### What the task requires
Pull out the lines from the one containing "The width and height of the screenshot is (651, 386)." through the final line of the listing below and repeat them exactly. Leave the pictures behind.

### Data to examine

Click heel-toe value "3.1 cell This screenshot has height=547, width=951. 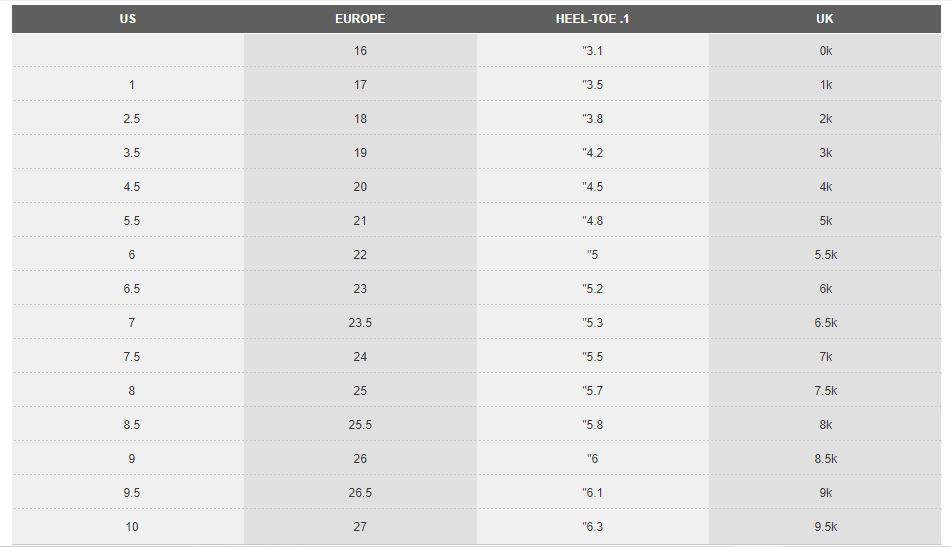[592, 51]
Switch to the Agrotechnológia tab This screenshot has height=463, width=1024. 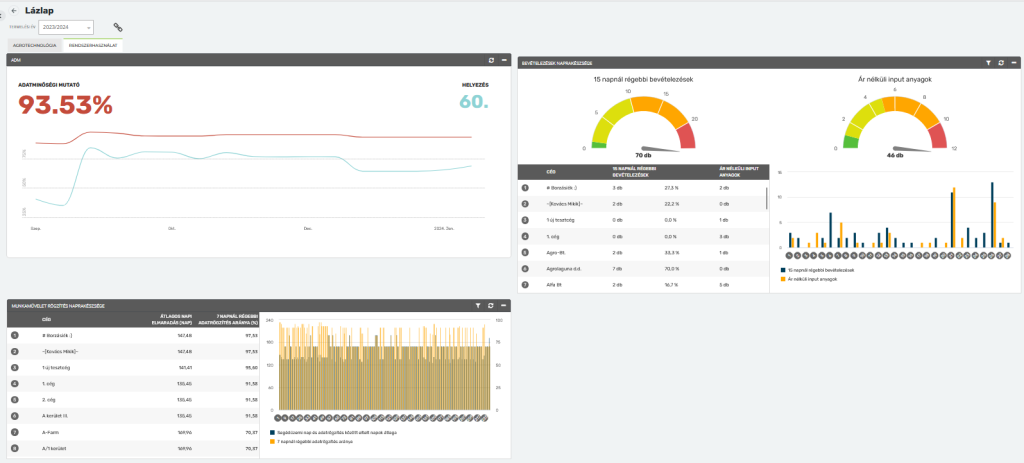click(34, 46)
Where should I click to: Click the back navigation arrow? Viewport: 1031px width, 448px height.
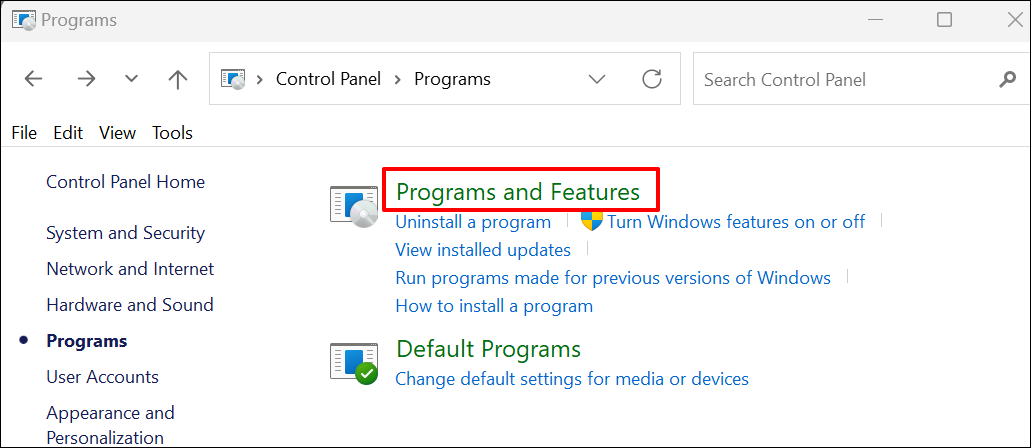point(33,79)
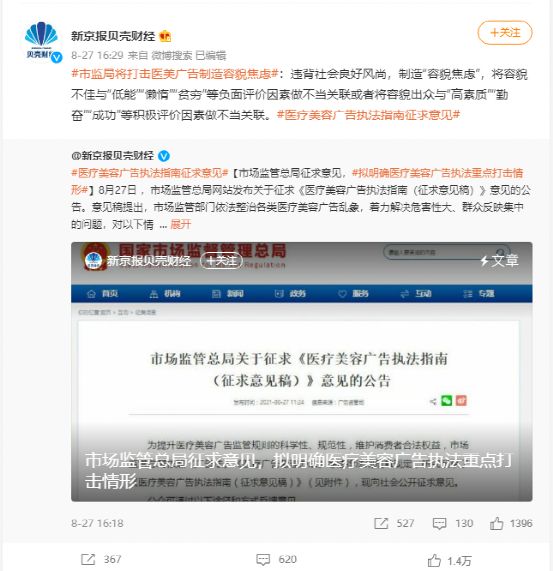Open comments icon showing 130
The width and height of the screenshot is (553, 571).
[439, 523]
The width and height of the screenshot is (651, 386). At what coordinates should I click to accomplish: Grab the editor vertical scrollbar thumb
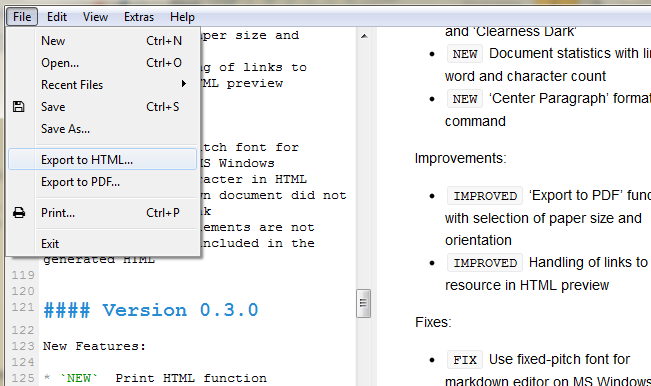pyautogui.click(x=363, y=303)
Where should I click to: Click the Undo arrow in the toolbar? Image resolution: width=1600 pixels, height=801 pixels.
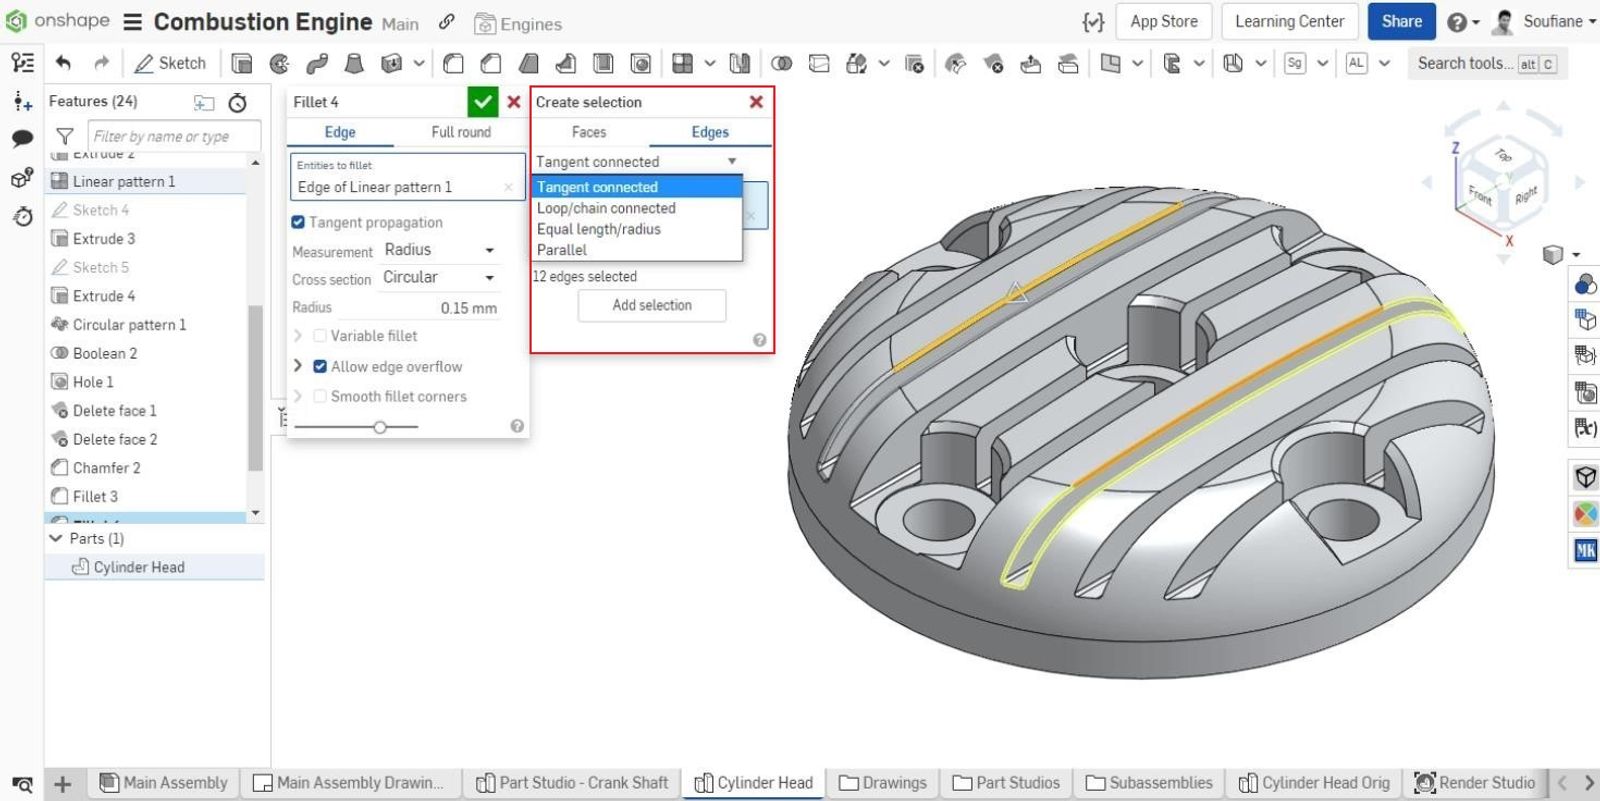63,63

### Response area
The width and height of the screenshot is (651, 386). At what coordinates should I click to accomplish: Grab the editor vertical scrollbar thumb
pyautogui.click(x=363, y=303)
Where should I click to: Click the Undo arrow in the toolbar? Image resolution: width=1600 pixels, height=801 pixels.
63,63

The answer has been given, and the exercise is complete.